The ACE Philosophy and Dementia Capable Caregiving
by Catherine Harris PhD, RNCS
The physical and emotional difficulties in caring for a person with Alzheimer’s disease (AD) cannot be underestimated. However, the research literature, recognized experts, and the National Alzheimer’s Association (AA) support key and basic principles of caregiving that will minimize the behavior problems associated with AD. When activities of daily living (ADLs) are conducted with these principles in mind, the risk of a catastrophic reaction, combativeness, or sundowning are greatly reduced. The principles include the Cornerstones of the ACE Philosophy (AA) and the Foundations of Caregiving (University of Arizona, Tucson).
THE ACE PHILOSOPHY
The acronym ACE stands for the Alzheimer Association’s Alzheimer Care Enrichment philosophy. This philosophy states that people are unique and bring to the caregiving situation different life experiences, values, abilities, preferences, relationships and needs. This uniqueness shapes the experience of Alzheimer’s disease for the person and those who interact with them. In addition, the manifestation of Alzheimer’s disease is a multifaceted disease and manifests itself differently for each individual. Care for the person occurs within the context of their relationship with the caregiver, the relationship of the caregiver with the family, their relationship with other persons with dementia and the relationship within and between families. These premises mandate individualized care.

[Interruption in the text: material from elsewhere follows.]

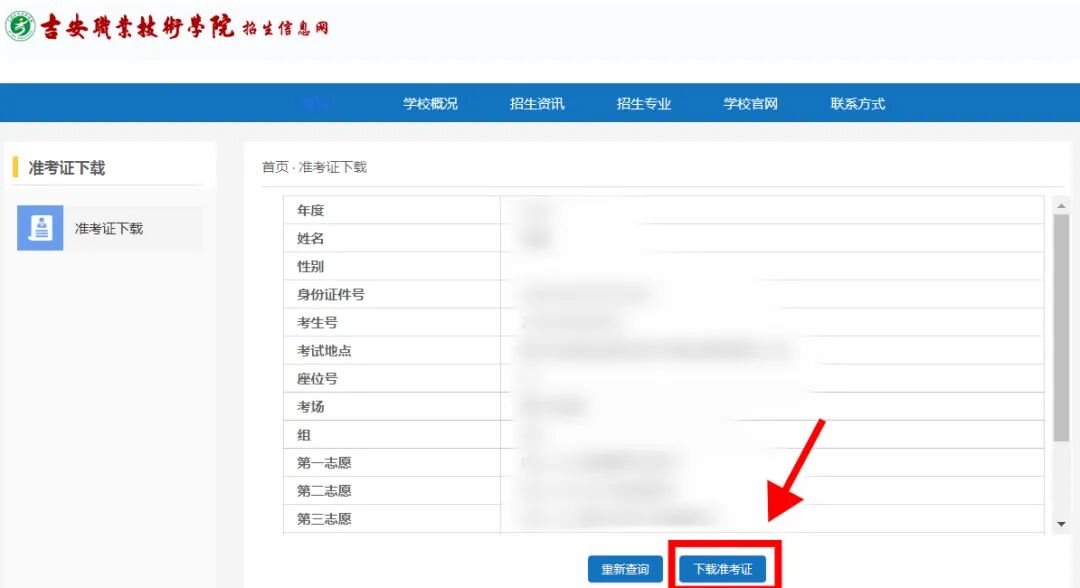
Task: Click the college logo emblem
Action: coord(19,26)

Cornerstones of the ACE philosophy include the following:
- The care provided to persons with Alzheimer’s disease must be individualized, reflecting the person’s concerns, life history, meaning, relationships, emotions, thoughts, current needs, strengths, and preferences.
- Care of the person with AD must demonstrate compassion and concern for the individual; Care of the person with AD must be directed at enriching the life of the individual through meaning activities and relationships; and Promoting autonomy for the person with AD remains essential through all stages of the disease.
Underlying these cornerstones are basic beliefs that direct the care of persons with AD. For example, it is believed that all behavior has meaning and instructs caregivers of underlying experiences or needs that may not be easily expressed in words. Truly individualized care requires a paradigm shift from control of behavior to one more attuned to allowing and supporting the person to be his or her unique self. Changes in functional ability are both part of the disease process and the result of excess disability, demanding that caregivers continuously assess, adjust, and personalize caregiving routines. Meeting the person in their reality is more effective and compassionate then expecting them to enter our reality. Finally, one of the greatest challenges is balancing safety and autonomy, allowing the person to be “at risk” in reasonable, predictable ways. This is an important way of communicating respect for the person.